WORK REQUIRED:
Your task is to extract the lines from the one holding "Click the Power" through the end of the material. Set them down exactly and add nothing.

EXERCISE DATA: Begin

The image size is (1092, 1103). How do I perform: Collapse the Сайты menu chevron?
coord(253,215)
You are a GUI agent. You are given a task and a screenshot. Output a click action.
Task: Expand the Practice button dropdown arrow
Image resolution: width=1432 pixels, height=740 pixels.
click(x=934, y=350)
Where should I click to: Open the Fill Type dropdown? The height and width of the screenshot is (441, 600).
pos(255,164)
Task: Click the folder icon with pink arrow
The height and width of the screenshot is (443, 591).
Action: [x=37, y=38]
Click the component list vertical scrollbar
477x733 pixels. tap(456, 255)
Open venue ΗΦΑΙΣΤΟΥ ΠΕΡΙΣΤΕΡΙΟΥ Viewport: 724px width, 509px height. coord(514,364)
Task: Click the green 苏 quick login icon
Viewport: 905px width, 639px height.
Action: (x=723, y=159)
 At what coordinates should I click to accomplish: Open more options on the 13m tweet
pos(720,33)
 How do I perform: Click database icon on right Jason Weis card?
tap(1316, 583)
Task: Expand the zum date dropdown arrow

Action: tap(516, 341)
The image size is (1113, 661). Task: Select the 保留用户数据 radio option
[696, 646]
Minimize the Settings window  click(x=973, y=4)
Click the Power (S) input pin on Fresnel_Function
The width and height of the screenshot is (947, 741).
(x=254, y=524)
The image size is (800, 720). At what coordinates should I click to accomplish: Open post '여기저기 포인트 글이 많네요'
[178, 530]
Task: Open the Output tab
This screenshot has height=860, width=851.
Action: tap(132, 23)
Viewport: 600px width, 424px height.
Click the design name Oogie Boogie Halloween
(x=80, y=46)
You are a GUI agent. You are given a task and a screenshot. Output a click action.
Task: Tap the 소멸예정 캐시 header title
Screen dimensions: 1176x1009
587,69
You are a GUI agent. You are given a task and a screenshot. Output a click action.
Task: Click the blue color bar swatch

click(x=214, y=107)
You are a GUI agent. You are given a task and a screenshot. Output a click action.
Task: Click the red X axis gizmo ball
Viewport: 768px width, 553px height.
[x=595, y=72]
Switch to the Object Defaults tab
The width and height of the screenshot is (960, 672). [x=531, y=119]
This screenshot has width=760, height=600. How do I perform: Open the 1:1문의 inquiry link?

EXERCISE DATA: End

THE COMPLETED TASK:
Click the Power (S) input pin on Fresnel_Function
The width and height of the screenshot is (947, 741).
(x=254, y=524)
The image size is (800, 720). At what coordinates should I click to accomplish: Open post '여기저기 포인트 글이 많네요'
[178, 530]
Task: Open the Output tab
This screenshot has height=860, width=851.
Action: tap(132, 23)
Viewport: 600px width, 424px height.
Click the design name Oogie Boogie Halloween
(x=80, y=46)
You are a GUI agent. You are given a task and a screenshot. Output a click action.
Task: Tap the 소멸예정 캐시 header title
Screen dimensions: 1176x1009
587,69
You are a GUI agent. You are given a task and a screenshot. Output a click action.
Task: Click the blue color bar swatch

click(x=214, y=107)
You are a GUI agent. You are given a task and a screenshot. Output a click action.
Task: Click the red X axis gizmo ball
Viewport: 768px width, 553px height.
[x=595, y=72]
Switch to the Object Defaults tab
The width and height of the screenshot is (960, 672). [x=531, y=119]
This screenshot has width=760, height=600. How do I perform: Open the 1:1문의 inquiry link?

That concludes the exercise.